Work required: Whenever a line in the records below contains "node", pick it out.

(Stored items)

---

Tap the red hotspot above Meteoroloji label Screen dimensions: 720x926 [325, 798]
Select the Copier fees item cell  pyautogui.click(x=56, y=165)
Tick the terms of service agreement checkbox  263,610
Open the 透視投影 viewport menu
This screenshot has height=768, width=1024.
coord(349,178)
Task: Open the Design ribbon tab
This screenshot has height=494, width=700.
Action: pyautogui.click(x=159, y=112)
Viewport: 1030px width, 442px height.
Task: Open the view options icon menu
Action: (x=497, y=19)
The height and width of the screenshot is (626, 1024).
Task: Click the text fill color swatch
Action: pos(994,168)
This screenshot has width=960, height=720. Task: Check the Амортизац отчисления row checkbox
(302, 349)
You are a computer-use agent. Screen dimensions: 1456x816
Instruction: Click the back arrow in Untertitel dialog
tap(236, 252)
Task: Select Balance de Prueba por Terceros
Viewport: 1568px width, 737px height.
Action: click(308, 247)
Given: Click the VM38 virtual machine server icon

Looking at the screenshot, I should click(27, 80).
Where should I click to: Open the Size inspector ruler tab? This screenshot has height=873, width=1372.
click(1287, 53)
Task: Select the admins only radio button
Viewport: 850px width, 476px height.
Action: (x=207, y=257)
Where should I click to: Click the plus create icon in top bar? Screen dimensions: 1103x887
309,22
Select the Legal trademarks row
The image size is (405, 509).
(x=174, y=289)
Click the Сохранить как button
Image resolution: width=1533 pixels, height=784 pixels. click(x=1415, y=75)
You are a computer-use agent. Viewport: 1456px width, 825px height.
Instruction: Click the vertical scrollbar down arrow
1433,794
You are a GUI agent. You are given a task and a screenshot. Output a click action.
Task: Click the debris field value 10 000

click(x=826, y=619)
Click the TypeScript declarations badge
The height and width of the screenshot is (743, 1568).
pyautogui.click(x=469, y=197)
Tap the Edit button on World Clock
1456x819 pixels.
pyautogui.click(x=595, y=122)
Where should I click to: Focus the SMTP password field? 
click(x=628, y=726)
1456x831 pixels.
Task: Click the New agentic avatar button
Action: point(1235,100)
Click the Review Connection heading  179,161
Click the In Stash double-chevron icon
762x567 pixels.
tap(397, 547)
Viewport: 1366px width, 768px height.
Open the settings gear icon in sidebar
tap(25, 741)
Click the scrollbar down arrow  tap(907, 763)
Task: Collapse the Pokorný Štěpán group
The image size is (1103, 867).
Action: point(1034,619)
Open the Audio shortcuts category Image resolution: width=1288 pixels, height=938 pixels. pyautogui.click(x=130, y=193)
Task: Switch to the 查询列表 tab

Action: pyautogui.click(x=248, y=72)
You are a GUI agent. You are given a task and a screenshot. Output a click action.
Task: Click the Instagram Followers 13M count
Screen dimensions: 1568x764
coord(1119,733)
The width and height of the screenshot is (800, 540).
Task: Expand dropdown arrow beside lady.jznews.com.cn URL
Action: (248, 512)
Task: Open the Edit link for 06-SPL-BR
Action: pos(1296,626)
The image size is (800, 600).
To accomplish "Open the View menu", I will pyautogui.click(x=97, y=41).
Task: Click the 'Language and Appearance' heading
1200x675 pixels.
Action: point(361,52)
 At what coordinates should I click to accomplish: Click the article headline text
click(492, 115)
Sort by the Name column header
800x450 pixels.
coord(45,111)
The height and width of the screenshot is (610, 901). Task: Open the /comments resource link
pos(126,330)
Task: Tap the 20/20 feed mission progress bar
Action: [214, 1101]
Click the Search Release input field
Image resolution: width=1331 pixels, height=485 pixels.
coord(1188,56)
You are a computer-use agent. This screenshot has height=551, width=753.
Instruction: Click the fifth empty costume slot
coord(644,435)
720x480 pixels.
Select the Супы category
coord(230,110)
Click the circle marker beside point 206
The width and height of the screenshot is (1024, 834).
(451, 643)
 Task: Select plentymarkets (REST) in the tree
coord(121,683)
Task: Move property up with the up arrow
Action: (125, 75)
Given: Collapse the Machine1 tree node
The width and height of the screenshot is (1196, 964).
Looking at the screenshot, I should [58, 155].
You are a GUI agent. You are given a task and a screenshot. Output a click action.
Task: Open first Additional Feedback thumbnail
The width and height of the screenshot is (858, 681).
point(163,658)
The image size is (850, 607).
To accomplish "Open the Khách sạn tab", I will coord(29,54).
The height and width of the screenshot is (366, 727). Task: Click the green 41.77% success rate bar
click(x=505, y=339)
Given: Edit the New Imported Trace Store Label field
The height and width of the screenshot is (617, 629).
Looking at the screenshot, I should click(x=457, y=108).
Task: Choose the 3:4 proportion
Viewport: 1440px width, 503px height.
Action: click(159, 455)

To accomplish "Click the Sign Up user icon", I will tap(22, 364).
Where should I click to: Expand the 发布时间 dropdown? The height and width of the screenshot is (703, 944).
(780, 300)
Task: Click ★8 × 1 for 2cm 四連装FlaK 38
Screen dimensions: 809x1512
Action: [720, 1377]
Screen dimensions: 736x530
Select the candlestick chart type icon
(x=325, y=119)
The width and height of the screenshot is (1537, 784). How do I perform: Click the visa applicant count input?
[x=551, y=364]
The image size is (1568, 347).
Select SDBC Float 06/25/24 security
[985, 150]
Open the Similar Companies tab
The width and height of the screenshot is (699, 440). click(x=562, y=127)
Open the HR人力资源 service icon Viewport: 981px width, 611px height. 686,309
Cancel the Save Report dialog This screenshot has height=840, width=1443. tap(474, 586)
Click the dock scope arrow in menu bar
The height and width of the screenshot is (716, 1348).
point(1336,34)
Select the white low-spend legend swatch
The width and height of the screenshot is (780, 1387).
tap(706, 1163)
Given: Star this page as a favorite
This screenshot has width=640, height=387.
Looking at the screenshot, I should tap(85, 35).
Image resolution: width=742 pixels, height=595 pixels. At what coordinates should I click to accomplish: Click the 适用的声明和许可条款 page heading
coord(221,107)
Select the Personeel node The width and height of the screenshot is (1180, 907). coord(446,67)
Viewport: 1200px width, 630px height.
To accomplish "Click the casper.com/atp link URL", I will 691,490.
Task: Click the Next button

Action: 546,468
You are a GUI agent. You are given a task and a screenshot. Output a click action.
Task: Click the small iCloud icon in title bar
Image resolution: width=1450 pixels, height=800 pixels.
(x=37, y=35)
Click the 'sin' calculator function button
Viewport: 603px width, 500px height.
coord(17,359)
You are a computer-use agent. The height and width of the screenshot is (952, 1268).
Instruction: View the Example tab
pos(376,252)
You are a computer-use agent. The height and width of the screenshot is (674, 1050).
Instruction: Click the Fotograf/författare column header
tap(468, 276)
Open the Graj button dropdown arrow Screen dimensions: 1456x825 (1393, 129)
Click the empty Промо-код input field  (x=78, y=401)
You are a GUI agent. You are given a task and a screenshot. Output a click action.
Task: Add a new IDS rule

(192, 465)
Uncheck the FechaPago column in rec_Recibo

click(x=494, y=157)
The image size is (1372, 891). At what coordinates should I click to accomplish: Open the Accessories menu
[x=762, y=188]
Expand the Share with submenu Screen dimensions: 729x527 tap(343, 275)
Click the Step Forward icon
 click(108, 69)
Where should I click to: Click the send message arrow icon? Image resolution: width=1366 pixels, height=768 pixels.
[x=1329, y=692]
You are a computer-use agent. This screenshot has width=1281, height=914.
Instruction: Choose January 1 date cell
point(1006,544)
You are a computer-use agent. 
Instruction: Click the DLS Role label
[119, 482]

---

Answer below:
Given: Collapse the Machine1 tree node
Select the Personeel node The width and height of the screenshot is (1180, 907). coord(446,67)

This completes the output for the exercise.